記事:
*****

本記事ではNarrenfreiheit作、「光ささぬ暗闇の底で」の紹介記事です。悪戯で視覚を失った少女の気持ちを引き継ぎたい少女の思いを描いた物語になっています。原作人物の扱いから賛否両論な小説ですが、原作のafter storyの1つとして紹介します。

記事の作成現在、ifストーリーを連載しており完結済みになっていませんが、今回は本筋の方のみを取り上げます。

目次

小説情報

小説データ

URL:https://syosetu.org/novel//110017/
作者:Narrenfreiheit(おそらく「自由な道化師」という意味)
警告タグ:R-15、ガールズラブ(+アンチヘイト、オリ主)

*****

行一覧:
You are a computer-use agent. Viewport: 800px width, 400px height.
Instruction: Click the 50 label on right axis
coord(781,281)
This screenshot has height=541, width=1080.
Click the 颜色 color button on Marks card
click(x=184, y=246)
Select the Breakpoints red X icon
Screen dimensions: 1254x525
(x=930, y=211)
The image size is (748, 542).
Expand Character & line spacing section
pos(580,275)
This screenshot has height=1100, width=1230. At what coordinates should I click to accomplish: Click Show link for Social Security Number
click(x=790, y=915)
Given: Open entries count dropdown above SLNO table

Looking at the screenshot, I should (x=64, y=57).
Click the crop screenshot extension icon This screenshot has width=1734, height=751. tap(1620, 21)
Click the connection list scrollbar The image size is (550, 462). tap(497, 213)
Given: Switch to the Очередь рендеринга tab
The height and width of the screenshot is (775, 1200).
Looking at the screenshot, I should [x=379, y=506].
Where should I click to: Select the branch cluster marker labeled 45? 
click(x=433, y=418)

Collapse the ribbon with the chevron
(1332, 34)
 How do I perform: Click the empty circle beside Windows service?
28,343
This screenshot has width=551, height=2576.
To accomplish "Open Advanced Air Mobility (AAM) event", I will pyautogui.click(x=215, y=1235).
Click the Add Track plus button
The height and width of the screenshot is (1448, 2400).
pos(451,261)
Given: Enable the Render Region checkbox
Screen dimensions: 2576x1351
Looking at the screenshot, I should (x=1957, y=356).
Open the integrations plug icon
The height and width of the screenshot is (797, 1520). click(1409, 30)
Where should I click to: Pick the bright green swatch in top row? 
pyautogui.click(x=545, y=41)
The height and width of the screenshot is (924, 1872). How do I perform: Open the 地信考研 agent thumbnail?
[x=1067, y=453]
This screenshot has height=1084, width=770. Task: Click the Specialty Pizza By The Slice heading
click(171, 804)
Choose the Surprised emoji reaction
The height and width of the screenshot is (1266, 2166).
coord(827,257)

*****

課題の目標 1:
記事について、次の質問に答えてください。
(a) 紹介されている小説の作者は誰ですか?
(b) 記事の作成時点で連載されているのは何のストーリーですか?
(c) 警告タグにあるレーティングは何ですか?
課題の目標 2:
リストの冒頭から「will pyautogui.click(x=215, y=1235).」を含む行までの範囲を、空行を除いて番号付きリストに入れてもらえますか?

完全な解答 1:
(a) Narrenfreiheit
(b) ifストーリー
(c) R-15

完全な解答 2:
1. You are a computer-use agent. Viewport: 800px width, 400px height.
2. Instruction: Click the 50 label on right axis
3. coord(781,281)
4. This screenshot has height=541, width=1080.
5. Click the 颜色 color button on Marks card
6. click(x=184, y=246)
7. Select the Breakpoints red X icon
8. Screen dimensions: 1254x525
9. (x=930, y=211)
10. The image size is (748, 542).
11. Expand Character & line spacing section
12. pos(580,275)
13. This screenshot has height=1100, width=1230. At what coordinates should I click to accomplish: Click Show link for Social Security Number
14. click(x=790, y=915)
15. Given: Open entries count dropdown above SLNO table
16. Looking at the screenshot, I should (x=64, y=57).
17. Click the crop screenshot extension icon This screenshot has width=1734, height=751. tap(1620, 21)
18. Click the connection list scrollbar The image size is (550, 462). tap(497, 213)
19. Given: Switch to the Очередь рендеринга tab
20. The height and width of the screenshot is (775, 1200).
21. Looking at the screenshot, I should [x=379, y=506].
22. Where should I click to: Select the branch cluster marker labeled 45? 
23. click(x=433, y=418)
24. Collapse the ribbon with the chevron
25. (1332, 34)
26.  How do I perform: Click the empty circle beside Windows service?
27. 28,343
28. This screenshot has width=551, height=2576.
29. To accomplish "Open Advanced Air Mobility (AAM) event", I will pyautogui.click(x=215, y=1235).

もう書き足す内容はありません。